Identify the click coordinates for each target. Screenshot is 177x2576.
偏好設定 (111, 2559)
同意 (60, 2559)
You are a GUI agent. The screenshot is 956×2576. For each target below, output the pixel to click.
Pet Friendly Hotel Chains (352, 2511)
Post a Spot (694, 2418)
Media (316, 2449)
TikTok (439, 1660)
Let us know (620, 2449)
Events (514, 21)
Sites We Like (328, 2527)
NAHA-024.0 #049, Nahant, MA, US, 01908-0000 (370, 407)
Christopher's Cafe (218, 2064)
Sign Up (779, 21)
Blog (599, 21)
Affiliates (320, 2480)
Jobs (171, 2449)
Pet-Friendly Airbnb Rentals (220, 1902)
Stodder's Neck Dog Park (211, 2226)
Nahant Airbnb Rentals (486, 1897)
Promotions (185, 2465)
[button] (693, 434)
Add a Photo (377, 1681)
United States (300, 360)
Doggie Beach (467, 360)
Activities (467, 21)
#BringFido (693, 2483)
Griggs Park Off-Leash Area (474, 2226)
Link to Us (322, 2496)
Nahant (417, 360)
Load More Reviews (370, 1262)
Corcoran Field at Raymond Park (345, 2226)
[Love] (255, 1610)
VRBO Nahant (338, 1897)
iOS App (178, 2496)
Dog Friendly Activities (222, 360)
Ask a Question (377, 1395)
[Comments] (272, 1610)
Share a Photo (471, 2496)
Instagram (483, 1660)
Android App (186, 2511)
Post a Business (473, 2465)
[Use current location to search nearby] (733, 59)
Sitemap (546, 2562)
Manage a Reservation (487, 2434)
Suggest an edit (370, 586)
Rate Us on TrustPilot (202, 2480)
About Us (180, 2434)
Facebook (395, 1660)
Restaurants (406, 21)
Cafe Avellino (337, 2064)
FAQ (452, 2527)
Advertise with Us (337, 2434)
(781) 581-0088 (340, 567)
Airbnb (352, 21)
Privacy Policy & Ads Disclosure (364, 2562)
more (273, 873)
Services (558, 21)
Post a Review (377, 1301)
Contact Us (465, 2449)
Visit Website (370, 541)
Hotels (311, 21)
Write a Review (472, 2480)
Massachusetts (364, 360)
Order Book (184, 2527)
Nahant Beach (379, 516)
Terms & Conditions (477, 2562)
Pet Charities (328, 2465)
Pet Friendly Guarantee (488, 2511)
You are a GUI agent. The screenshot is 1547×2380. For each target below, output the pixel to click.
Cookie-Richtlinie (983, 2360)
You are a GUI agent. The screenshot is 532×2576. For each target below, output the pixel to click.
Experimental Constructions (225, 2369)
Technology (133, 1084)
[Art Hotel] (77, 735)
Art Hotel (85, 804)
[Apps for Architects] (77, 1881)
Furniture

_TASK REQUIREMENTS_: Go through the listing above and set down each line exactly as it stands.

_EXERCISE SOLUTION_:
Identify the click coordinates for each target. Screenshot is 177x2576.
偏好設定 (111, 2559)
同意 (60, 2559)
You are a GUI agent. The screenshot is 956×2576. For each target below, output the pixel to click.
Pet Friendly Hotel Chains (352, 2511)
Post a Spot (694, 2418)
Media (316, 2449)
TikTok (439, 1660)
Let us know (620, 2449)
Events (514, 21)
Sites We Like (328, 2527)
NAHA-024.0 #049, Nahant, MA, US, 01908-0000 (370, 407)
Christopher's Cafe (218, 2064)
Sign Up (779, 21)
Blog (599, 21)
Affiliates (320, 2480)
Jobs (171, 2449)
Pet-Friendly Airbnb Rentals (220, 1902)
Stodder's Neck Dog Park (211, 2226)
Nahant Airbnb Rentals (486, 1897)
Promotions (185, 2465)
[button] (693, 434)
Add a Photo (377, 1681)
United States (300, 360)
Doggie Beach (467, 360)
Activities (467, 21)
#BringFido (693, 2483)
Griggs Park Off-Leash Area (474, 2226)
Link to Us (322, 2496)
Nahant (417, 360)
Load More Reviews (370, 1262)
Corcoran Field at Raymond Park (345, 2226)
[Love] (255, 1610)
VRBO Nahant (338, 1897)
iOS App (178, 2496)
Dog Friendly Activities (222, 360)
Ask a Question (377, 1395)
[Comments] (272, 1610)
Share a Photo (471, 2496)
Instagram (483, 1660)
Android App (186, 2511)
Post a Business (473, 2465)
[Use current location to search nearby] (733, 59)
Sitemap (546, 2562)
Manage a Reservation (487, 2434)
Suggest an edit (370, 586)
Rate Us on TrustPilot (202, 2480)
About Us (180, 2434)
Facebook (395, 1660)
Restaurants (406, 21)
Cafe Avellino (337, 2064)
FAQ (452, 2527)
Advertise with Us (337, 2434)
(781) 581-0088 (340, 567)
Airbnb (352, 21)
Privacy Policy & Ads Disclosure (364, 2562)
more (273, 873)
Services (558, 21)
Post a Review (377, 1301)
Contact Us (465, 2449)
Visit Website (370, 541)
Hotels (311, 21)
Write a Review (472, 2480)
Massachusetts (364, 360)
Order Book (184, 2527)
Nahant Beach (379, 516)
Terms & Conditions (477, 2562)
Pet Charities (328, 2465)
Pet Friendly Guarantee (488, 2511)
You are a GUI agent. The screenshot is 1547×2380. For each target below, output the pixel to click.
Cookie-Richtlinie (983, 2360)
You are a GUI agent. The screenshot is 532×2576. For each target below, output the pixel to click.
Experimental Constructions (225, 2369)
Technology (133, 1084)
[Art Hotel] (77, 735)
Art Hotel (85, 804)
[Apps for Architects] (77, 1881)
Furniture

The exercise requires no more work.